Judul : Seperti Dendam, Rindu Harus Di Bayar Tuntas
Penulis : Eka Kurniawan
Tahun : cetakan keempat 2016 (2014)
Penerbit : Gramedia Pustaka Utama
Dimensi buku : 14x21 cm, 250 hlm
ISBN : 978-602-03-2470-8
Mungkin, bagi semua lelaki yang telah membaca karya ini, pelajaran paling berkesan yang bisa didapatkan adalah:Â Terimakasih Tuhan, aku bersyukur masih bisa ngaceng!
Sebuah novel karya Eka Kurniawan, seorang sarjana filsafat UGM lulusan tahun 1999. Novel ini memiliki judul cukup menarik, seperti dendam rindu harus dibayar tuntas, yang belakangan diketahui ternyata adalah kata-kata mutiara bokong sebuah Truk. Ya, truk, sebuah kendaraan paling bijaksana.
Setelah sekian lama tak menerbitkan novel, terakhir adalah Lelaki Harimau pada tahun 2004, Eka akhirnya kembali dengan seperti dendam, rindu harus dibayar tuntas pada tahun 2014. Novel ini disambut dengan euforia yang meriah oleh kalangan milenialis. Entahlah, mungkin dari judulnya saja novel ini sangat menarik perhatian kaum-kaum milenial yang belakangan mulai banyak terjangkit demam "Bucin; Budak Cinta". Maka, kata-kata seperti rindu, dendam dan lain sebagainya menjadi semacam stimulus yang merangsang nafsu rasa ingin tahu dan penasaran.
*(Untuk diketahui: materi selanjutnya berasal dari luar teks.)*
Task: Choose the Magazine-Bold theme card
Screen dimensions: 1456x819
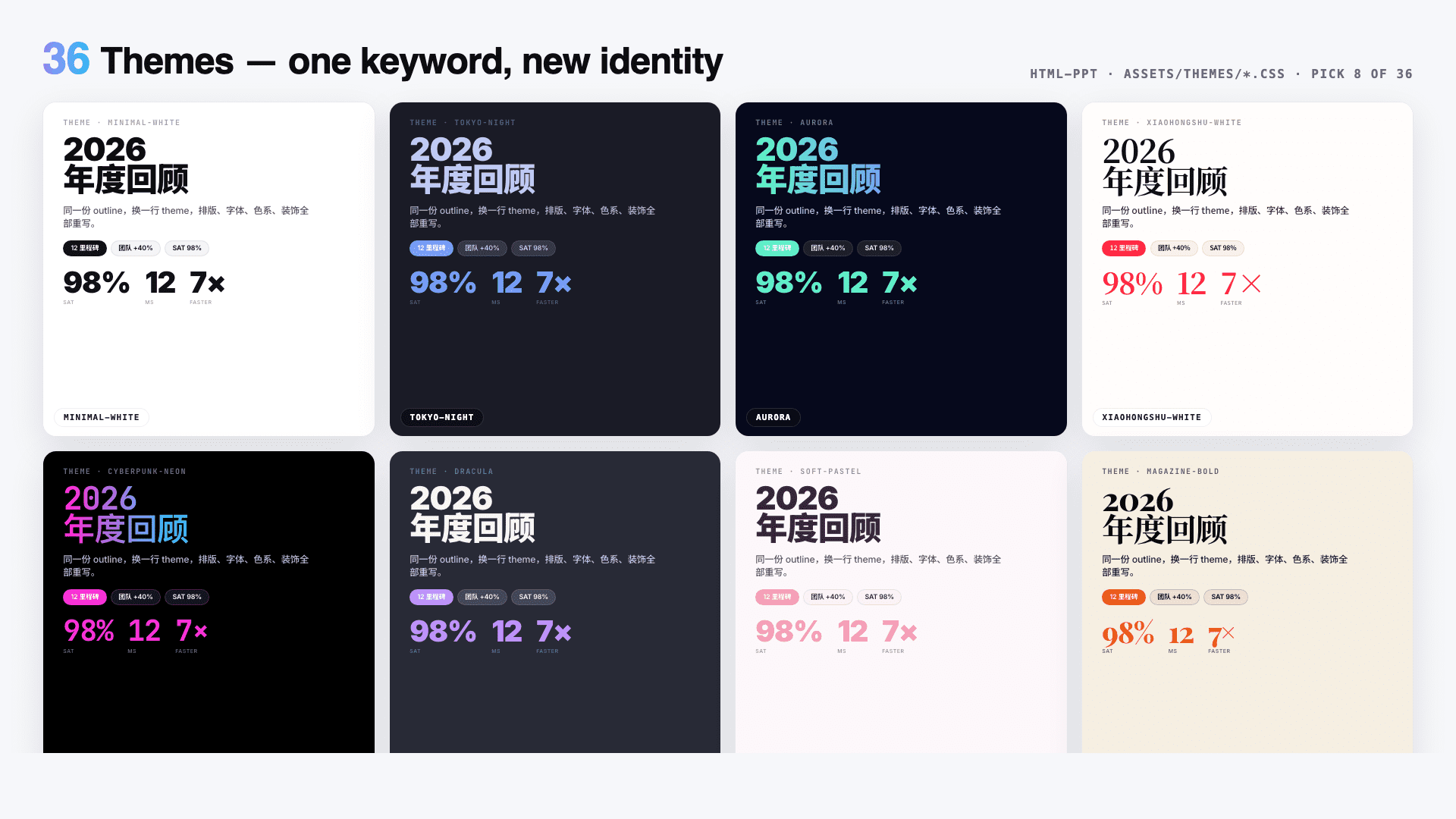Action: click(1247, 698)
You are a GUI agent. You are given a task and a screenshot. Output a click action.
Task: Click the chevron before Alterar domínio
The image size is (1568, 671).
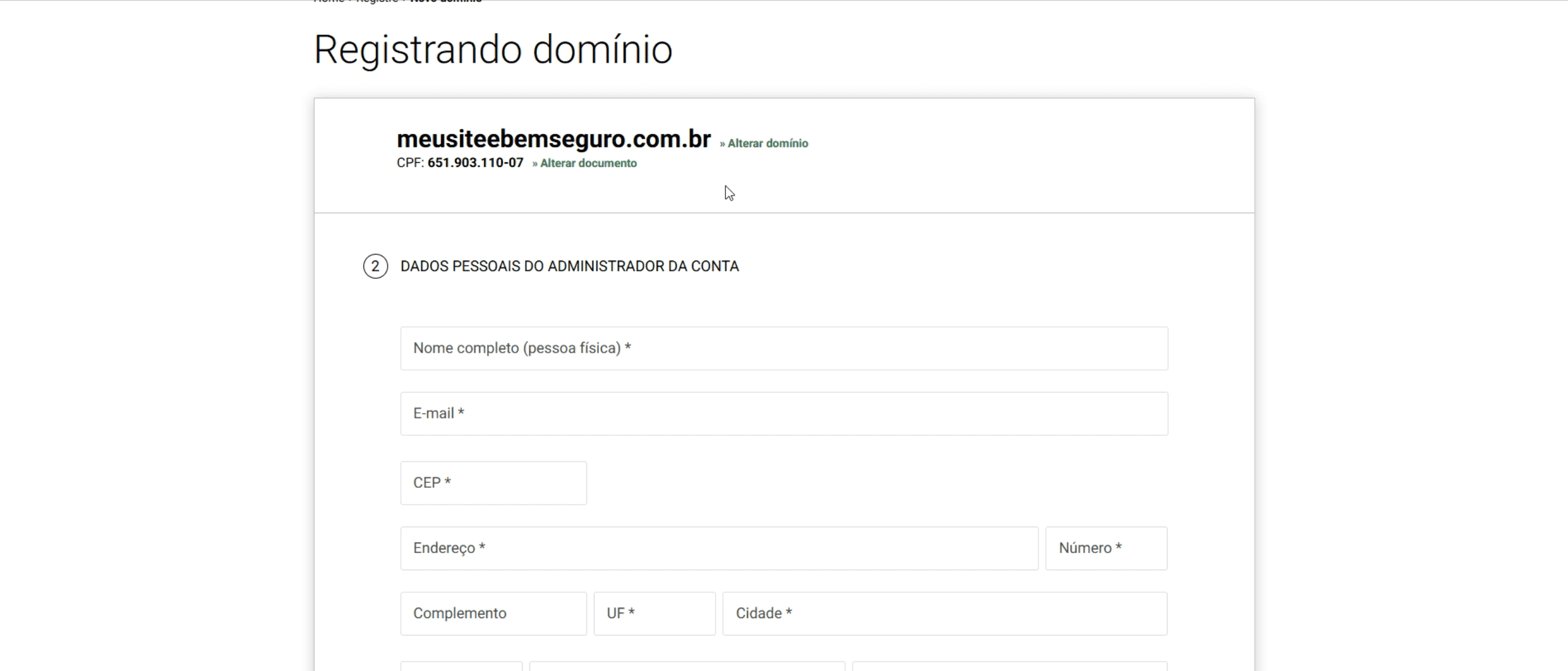point(722,144)
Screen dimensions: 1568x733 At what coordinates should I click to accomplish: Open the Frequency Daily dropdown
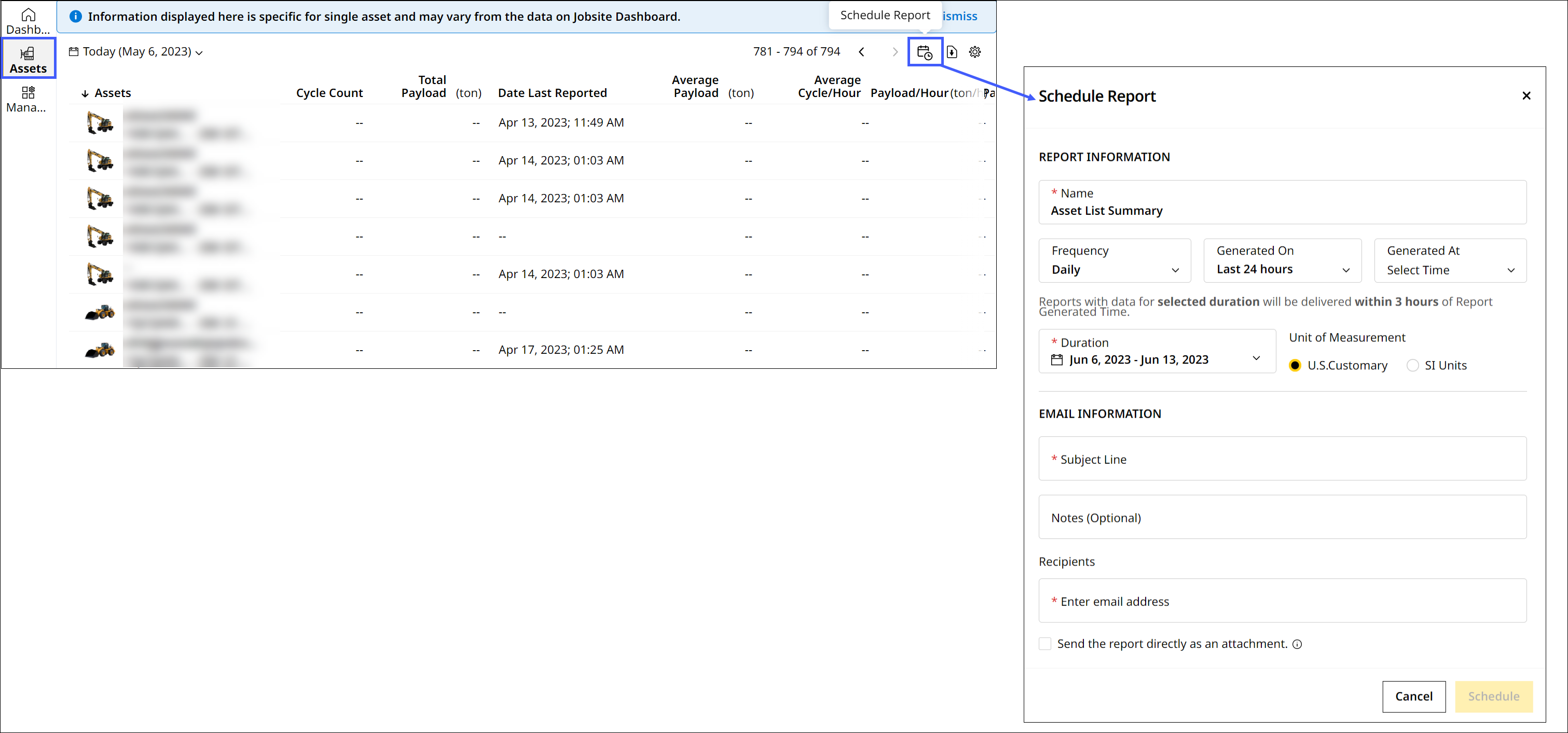tap(1114, 260)
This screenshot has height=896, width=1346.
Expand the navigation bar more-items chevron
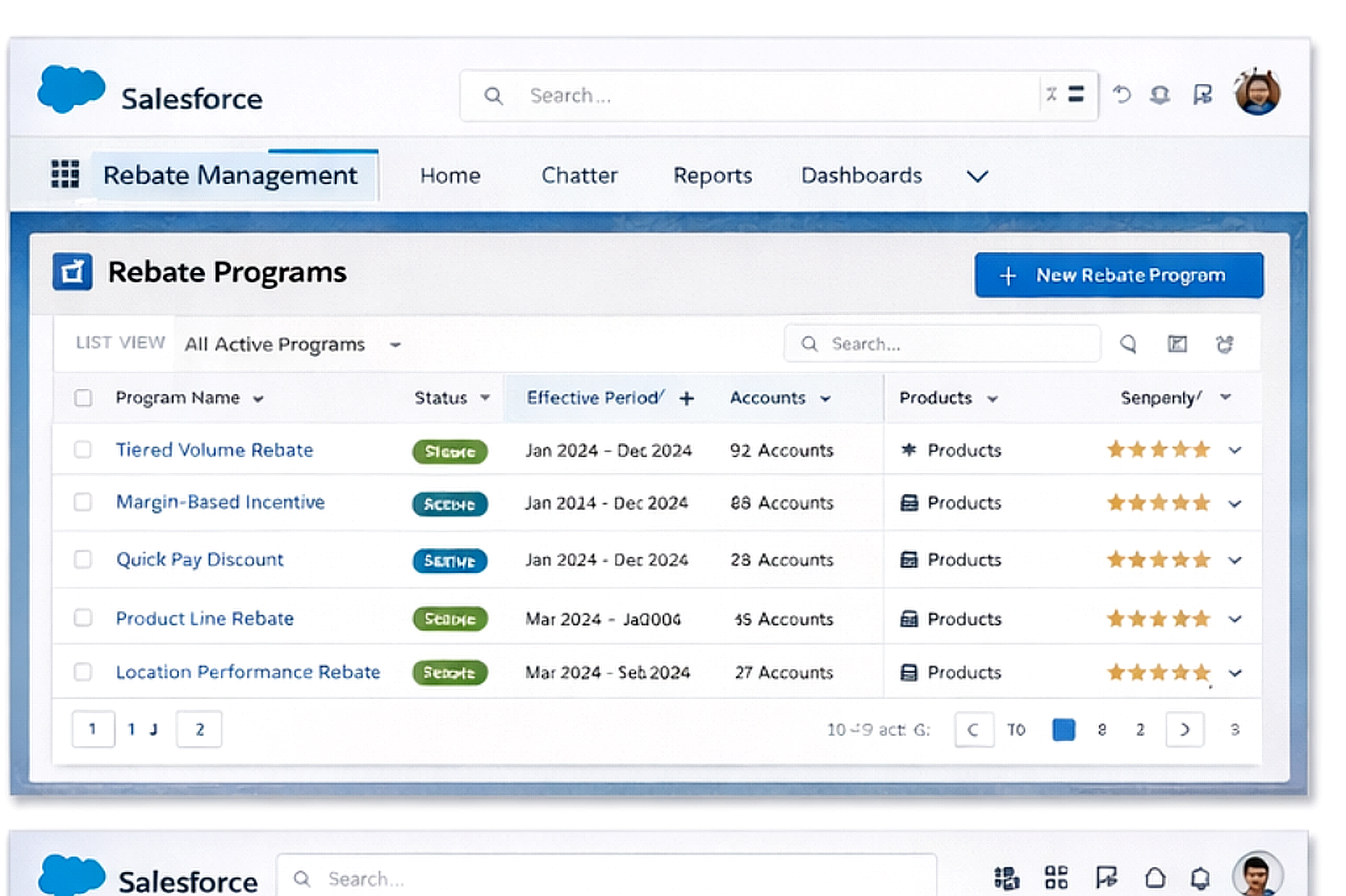[x=977, y=176]
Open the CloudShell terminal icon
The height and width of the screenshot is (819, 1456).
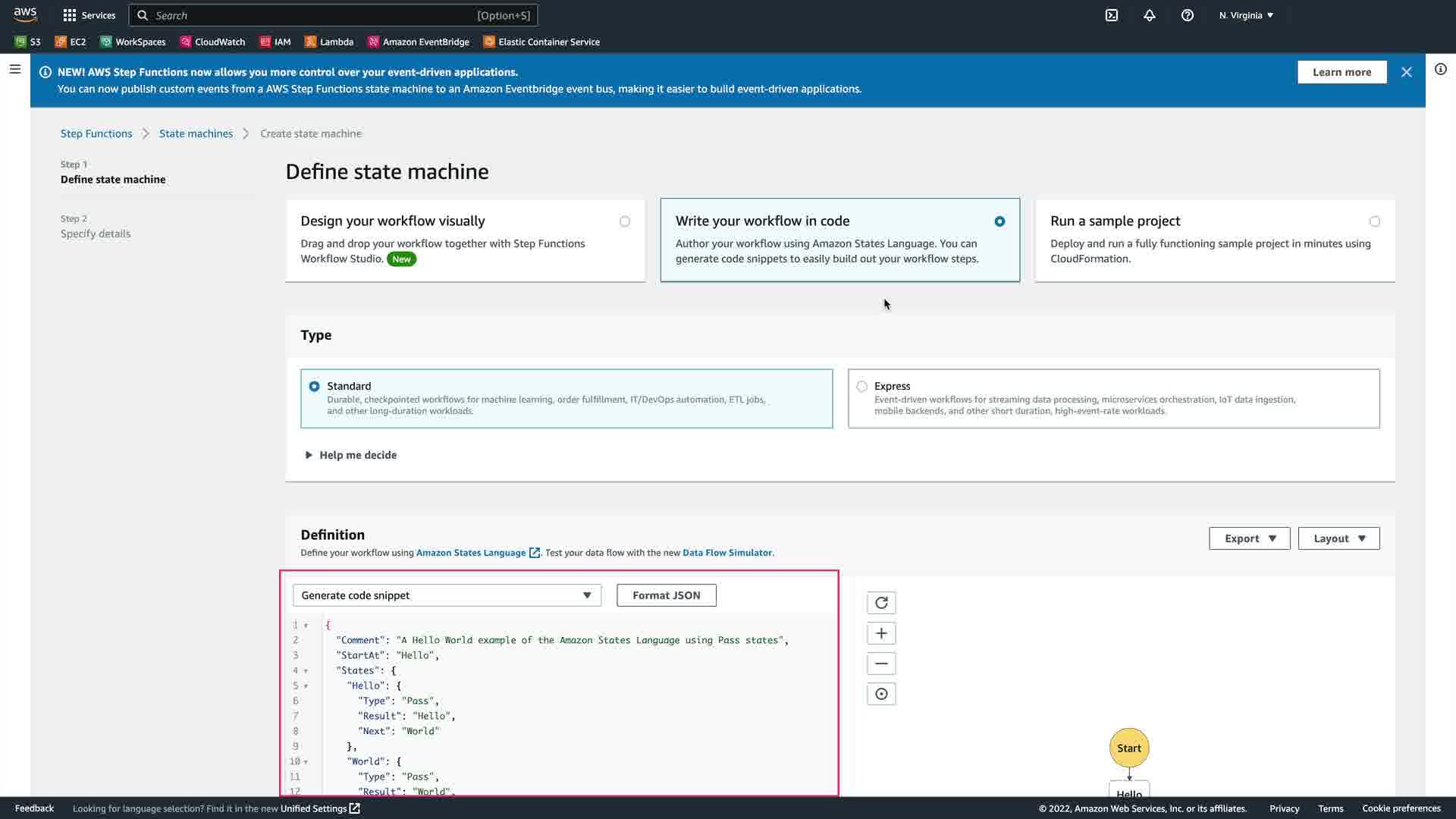pos(1112,15)
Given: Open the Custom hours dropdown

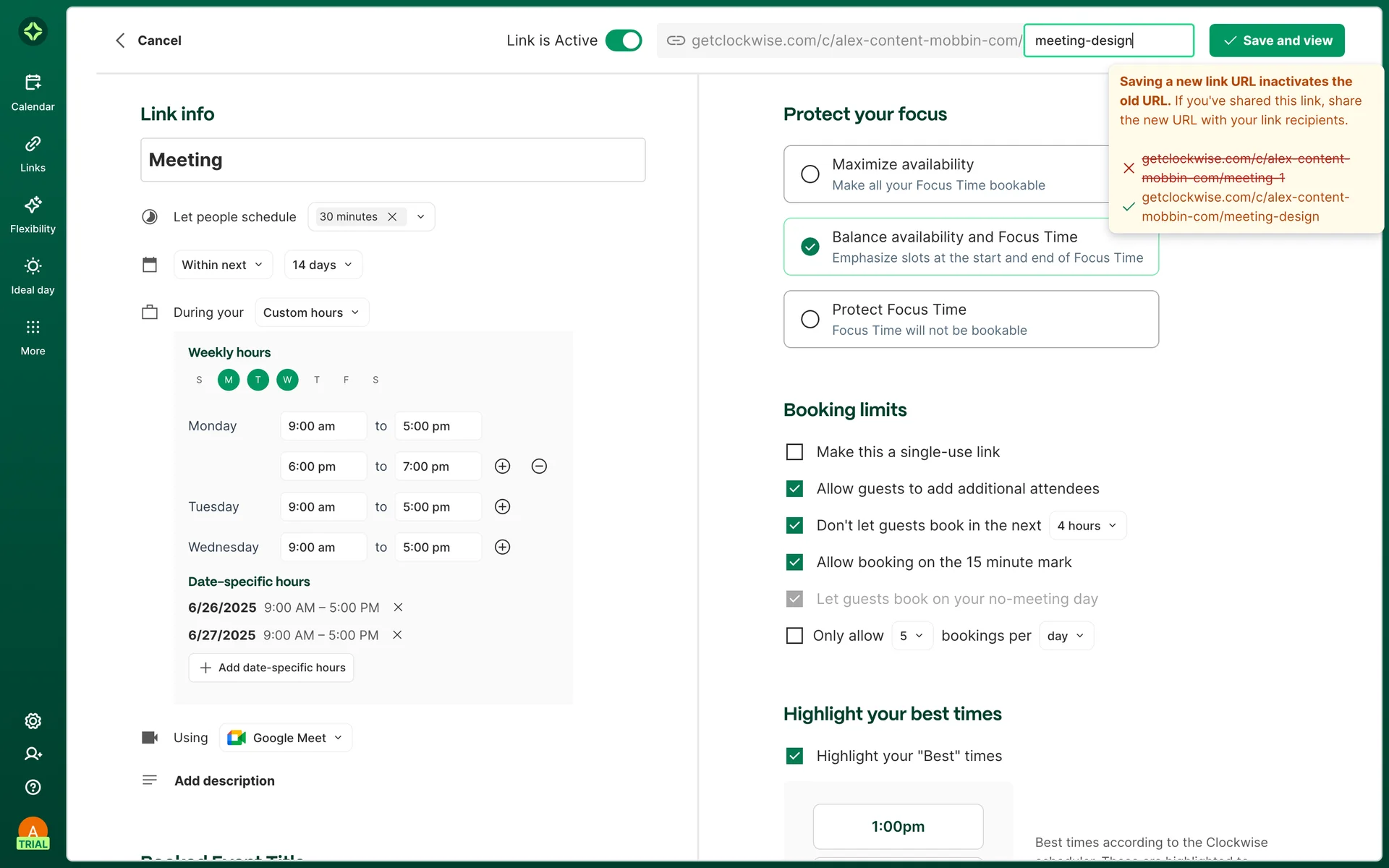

Namun, meski demikiannya terkesan main-main (atau Eka memang pada dasarnya kontroversial, suka mian-main dan seenaknya sendiri), novel ini menyingkap satu pelajaran falsafah hidup yang begitu menyentuh sekaligus sangat prinsipil, terutama bagi para lelaki.
Seperti Dendam Rindu Harus Dibayar Tuntas menceritakan kisah tentang Ajo Kawir, seorang laki-laki yang tidak bisa ngaceng. Awalnya, burung Ajo kawir normal-normal saja, bisa ngaceng, sama perkasanya dengan bocah laki-laki lain. Namun suatu hari saat masih remaja, si Tokek, sahabat paling setia Ajo Kawir, mengajaknya untuk menonton seorang perempuan gila yang diperkosa oleh dua orang polisi brengsek. Setelah itu, Ajo Kawir tidak bisa ngaceng lagi, si burung memutuskan untuk tidur panjang.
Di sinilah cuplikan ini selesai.